(Information supplied begins)
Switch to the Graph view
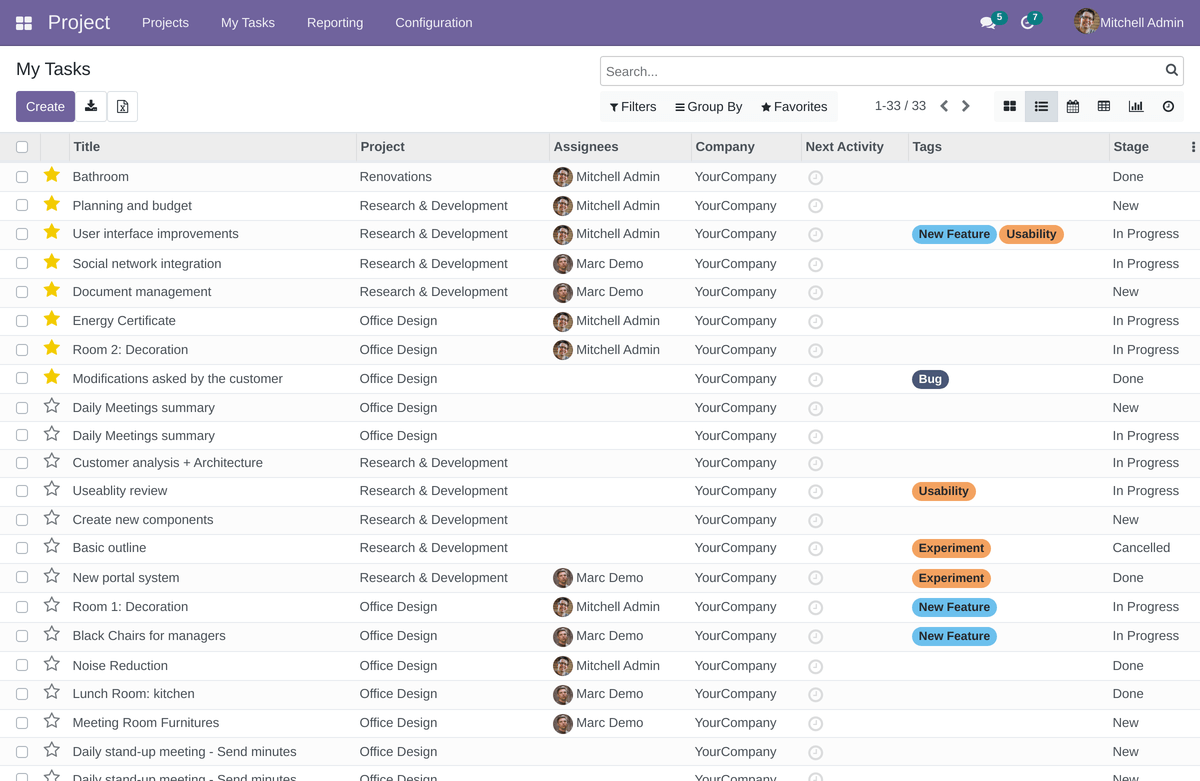 click(x=1136, y=106)
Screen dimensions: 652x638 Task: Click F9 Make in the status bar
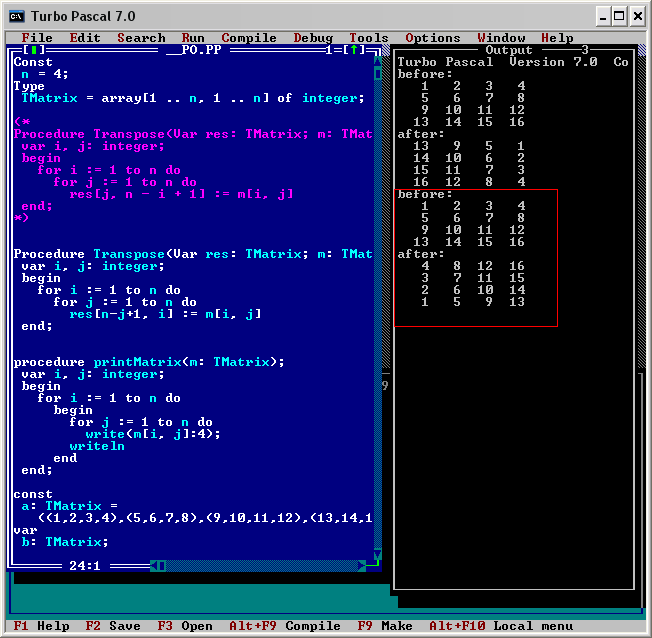tap(385, 626)
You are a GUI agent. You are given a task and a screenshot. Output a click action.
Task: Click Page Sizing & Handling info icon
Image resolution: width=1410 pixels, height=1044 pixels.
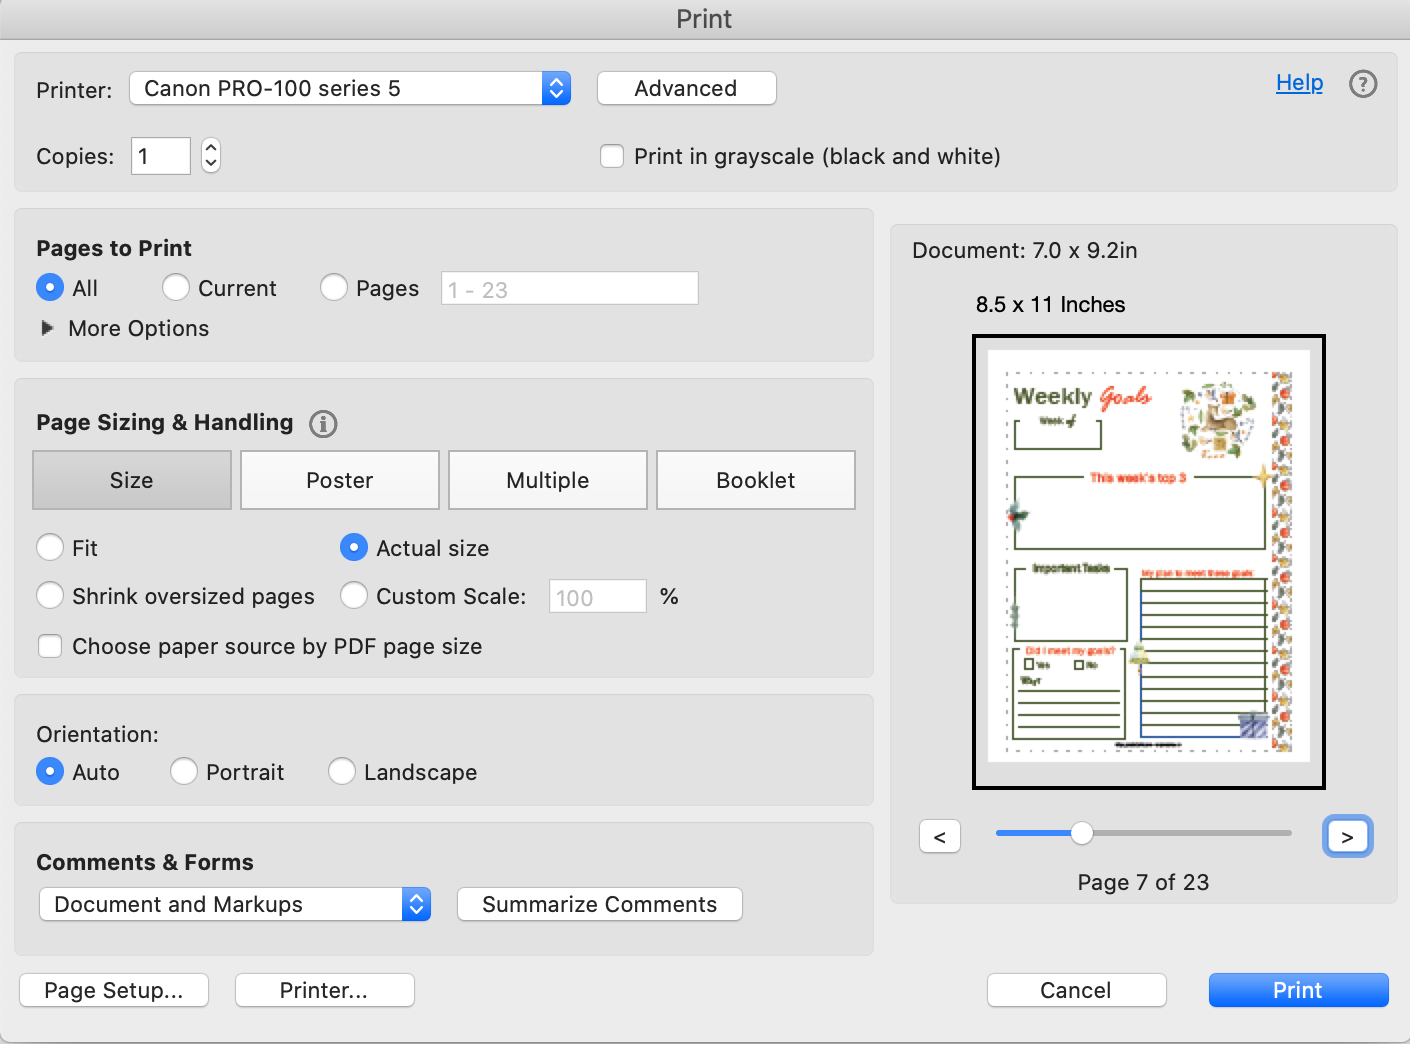pyautogui.click(x=323, y=424)
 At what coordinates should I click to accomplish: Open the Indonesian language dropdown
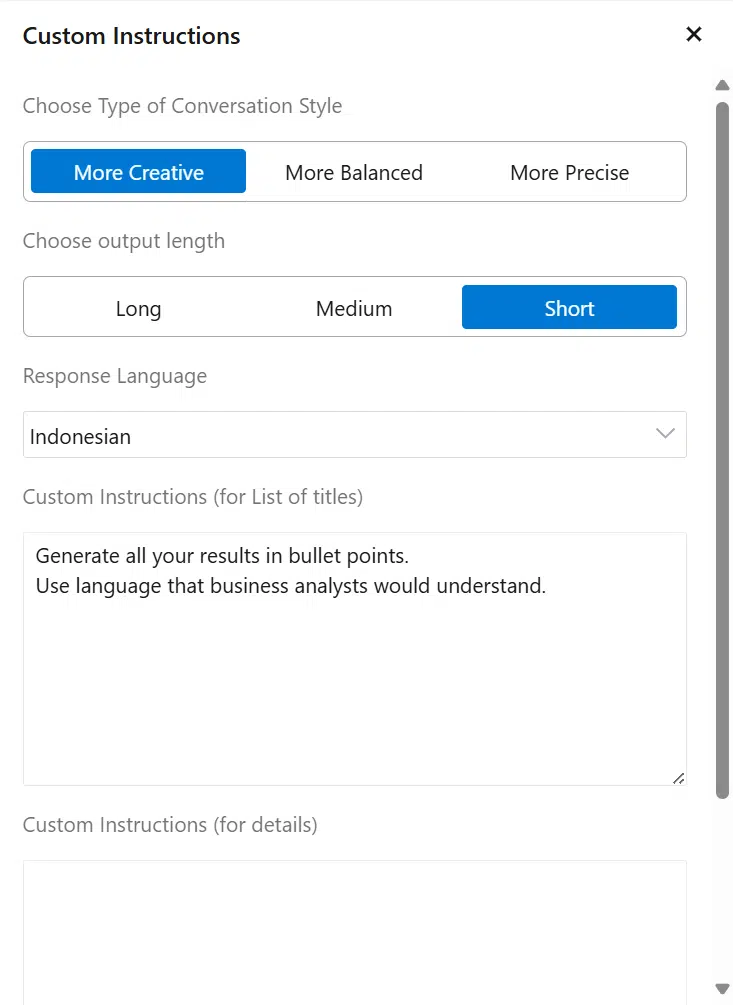[x=354, y=435]
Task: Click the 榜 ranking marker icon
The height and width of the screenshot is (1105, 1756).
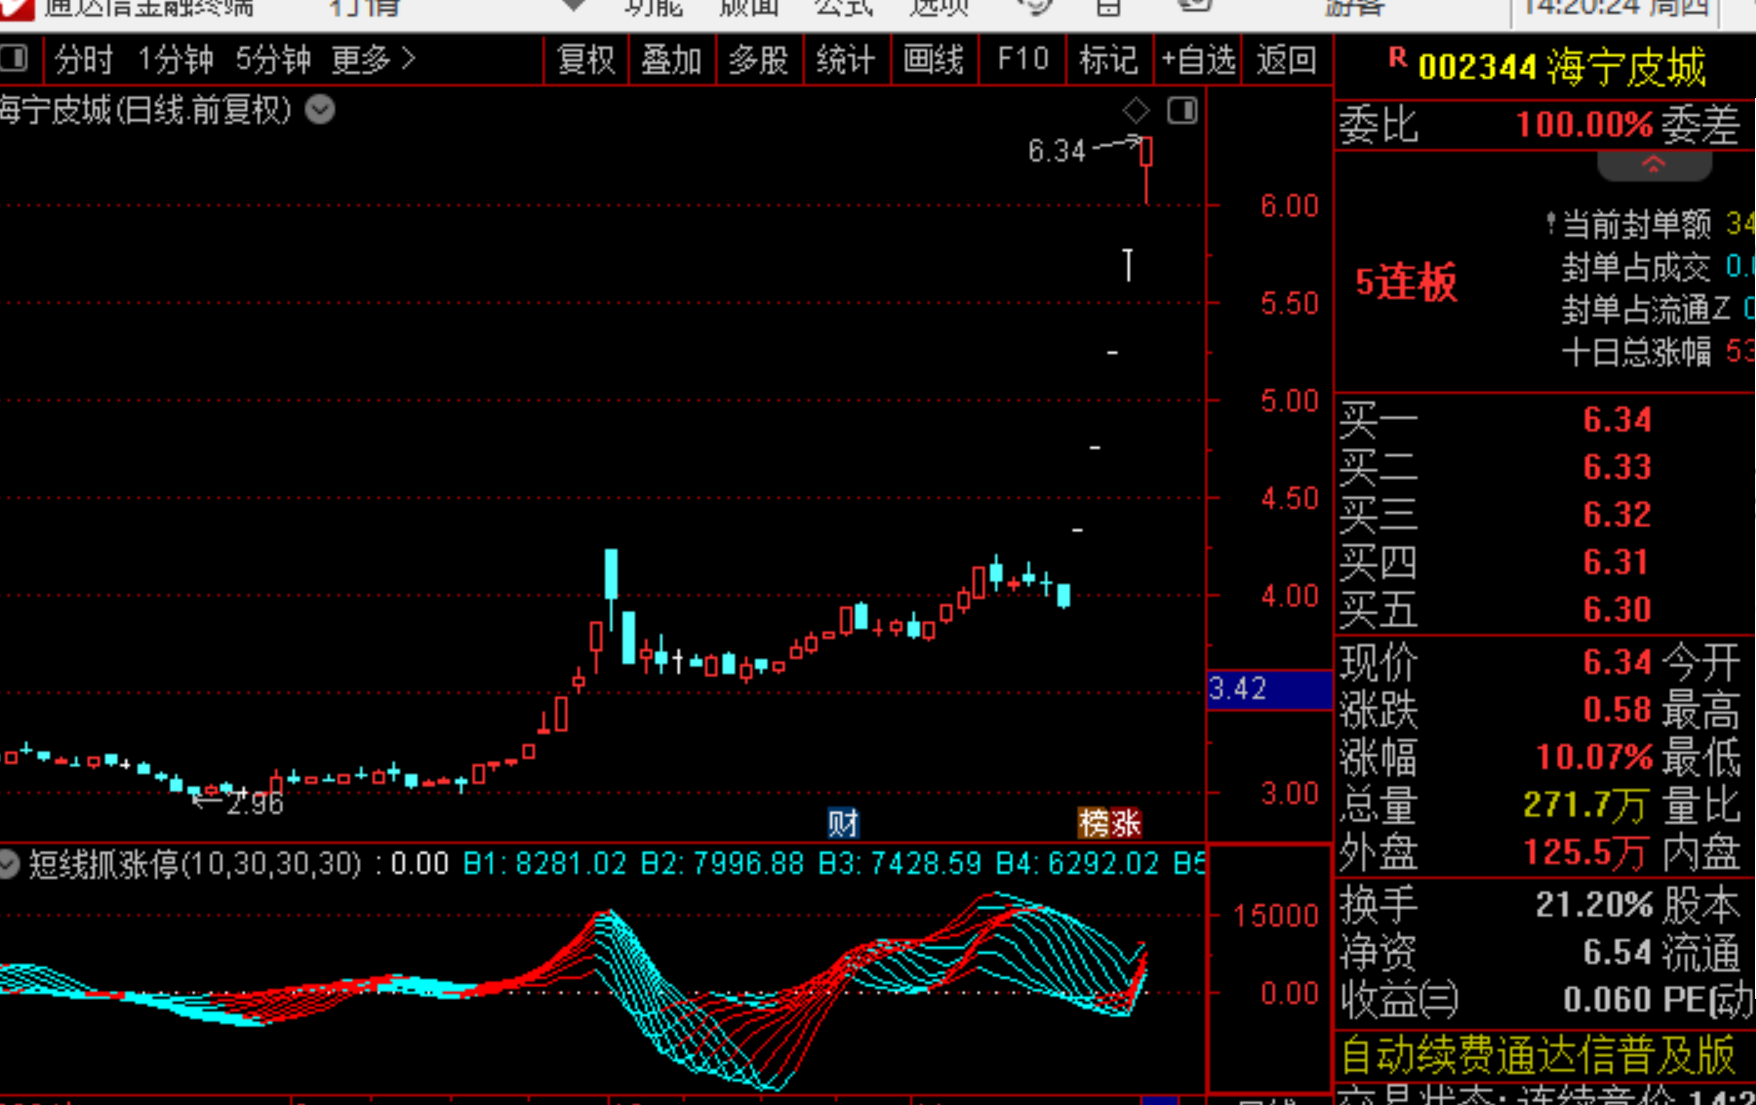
(Information supplied ends)
**Task details:** Pick each line holding "screenshot" out of the entries above and return it.

**Response below:**
You are a GUI agent. You are given a task and a screenshot. Output a click action.
The height and width of the screenshot is (1105, 1756).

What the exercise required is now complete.